- _DATA PROVIDED_:
»»
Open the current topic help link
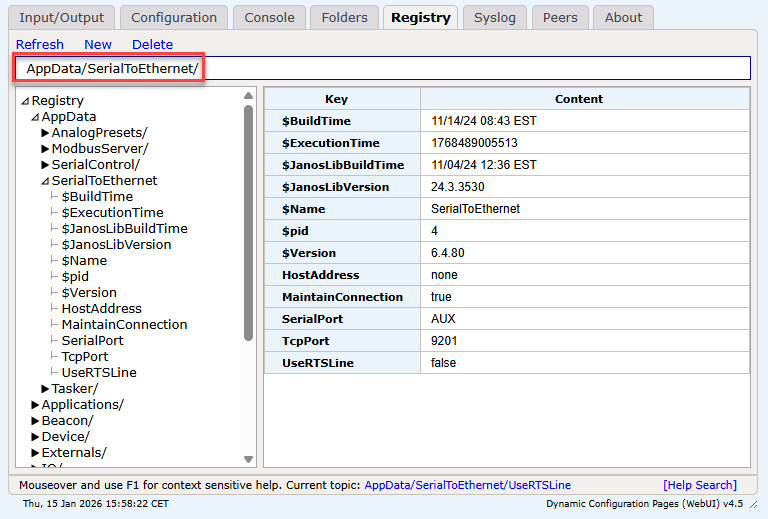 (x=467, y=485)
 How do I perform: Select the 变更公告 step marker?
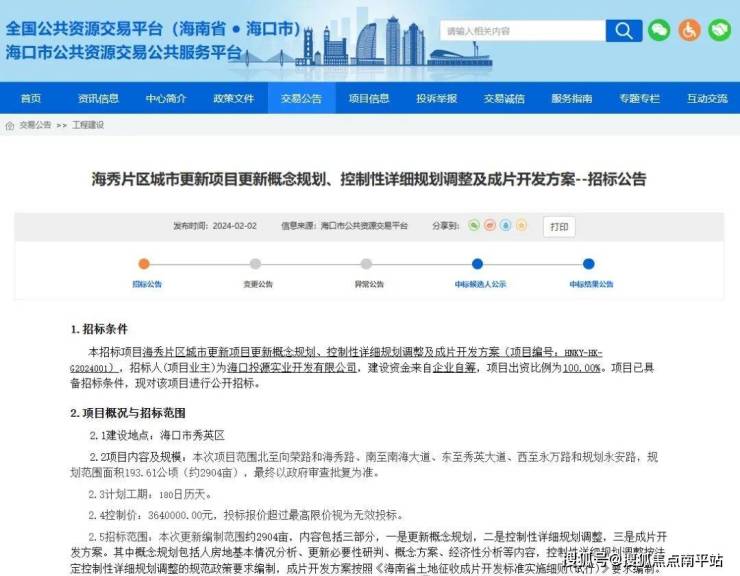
««
»»
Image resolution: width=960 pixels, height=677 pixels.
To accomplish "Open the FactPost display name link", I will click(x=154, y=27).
««
»»
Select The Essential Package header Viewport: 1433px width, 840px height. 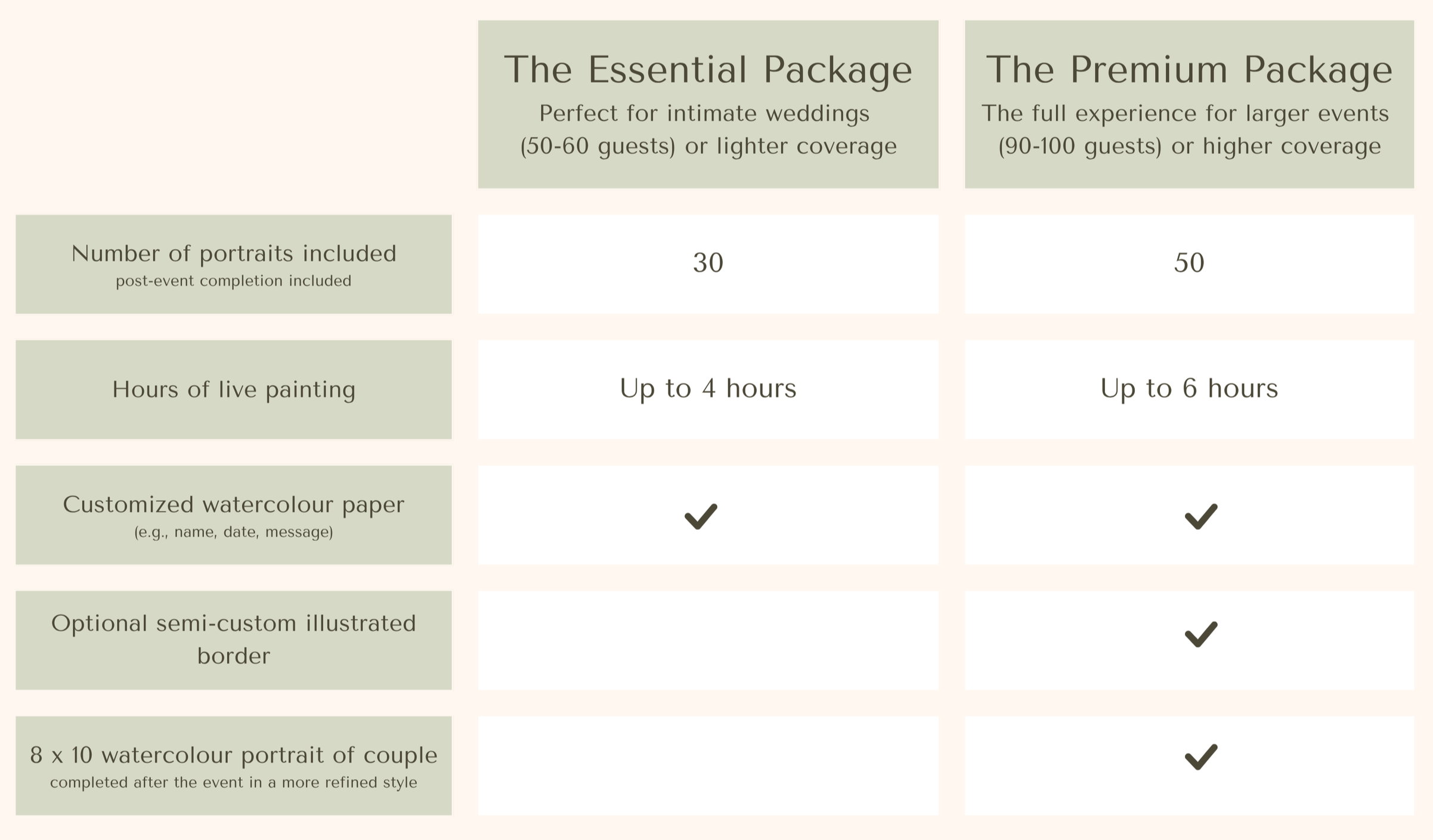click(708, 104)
««
- _STATED EXERCISE_: Convert the listing lines into a numbered list, leaving out any blank lines, starting with the line that contains "Image resolution: width=960" and going on through the line that contains "will click(x=154, y=27).".

- _SOLVED PROBLEM_:
1. Image resolution: width=960 pixels, height=677 pixels.
2. To accomplish "Open the FactPost display name link", I will click(x=154, y=27).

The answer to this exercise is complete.